Tarefas:
1) Liste todas as expressões que aparecem entre aspas no trecho sobre a campanha #meuamigosecreto.
2) Imprima, do trecho sobre a campanha #meuamigosecreto, a parte que vai de "Como tive algumas" até "falar por aí..", inclusive.

Trecho do texto:

########################################

Eu não tinha falado nada dessa campanha ‪#‎meuamigosecreto‬ porque já havia tanta coisa sendo dita, pensei que seria mais do mesmo. Mas, nunca é né?!

Como tive algumas discussões (umas saudáveis outras nem tanto) aqui no facebook onde mulheres também apontavam que nós somos “fdps” com os homens, e que as pessoas tem o direito de ofender e eu de não me sentir ofendia, que amigo a gente escolhe. Outro cara disse que temos que dividir a culpa do machismo e apontou a violência das sogras contra as noras, com o argumento de que o “machismo materno”(?) “é justamente proveniente de mulheres que detêm algum tipo de poder sobre os homens”. Esse mesmo cara disse que as críticas estão saindo do limite do razoável! Entre essas e outras vai aqui um resumão do que tentei falar por aí..

########################################

Material fornecido:
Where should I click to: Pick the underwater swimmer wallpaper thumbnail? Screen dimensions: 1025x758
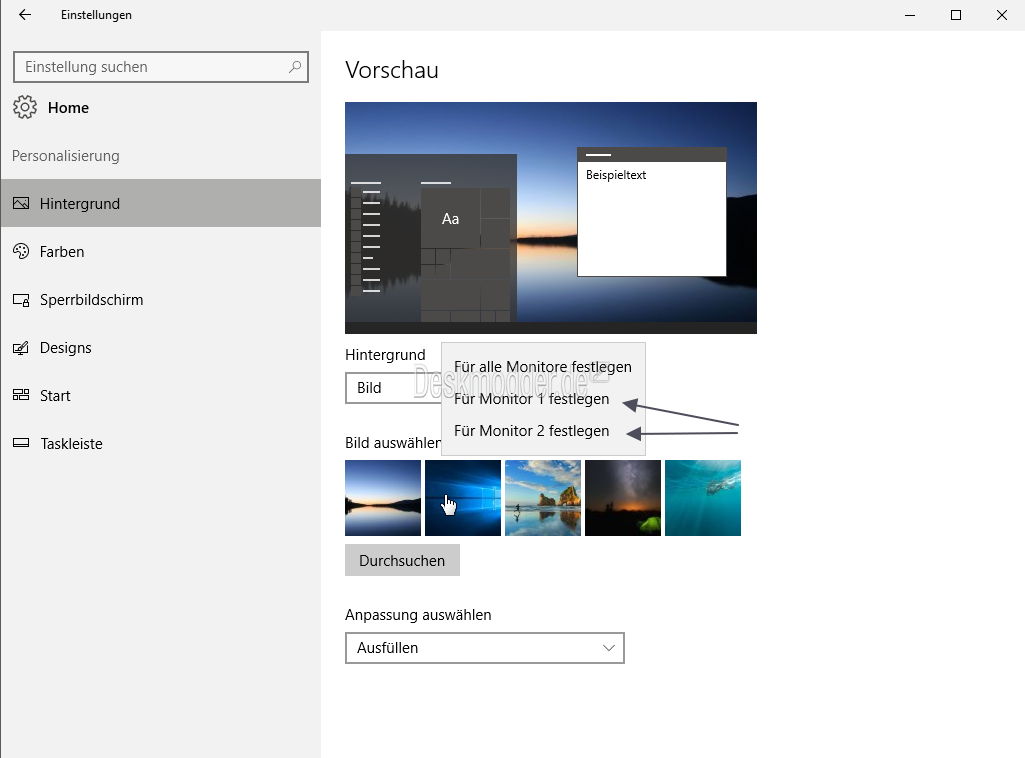(703, 498)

########################################

Respostas corretas:
1)
- “fdps”
- “machismo materno”
- “é justamente proveniente de mulheres que detêm algum tipo de poder sobre os homens”

2)
Como tive algumas discussões (umas saudáveis outras nem tanto) aqui no facebook onde mulheres também apontavam que nós somos “fdps” com os homens, e que as pessoas tem o direito de ofender e eu de não me sentir ofendia, que amigo a gente escolhe. Outro cara disse que temos que dividir a culpa do machismo e apontou a violência das sogras contra as noras, com o argumento de que o “machismo materno”(?) “é justamente proveniente de mulheres que detêm algum tipo de poder sobre os homens”. Esse mesmo cara disse que as críticas estão saindo do limite do razoável! Entre essas e outras vai aqui um resumão do que tentei falar por aí..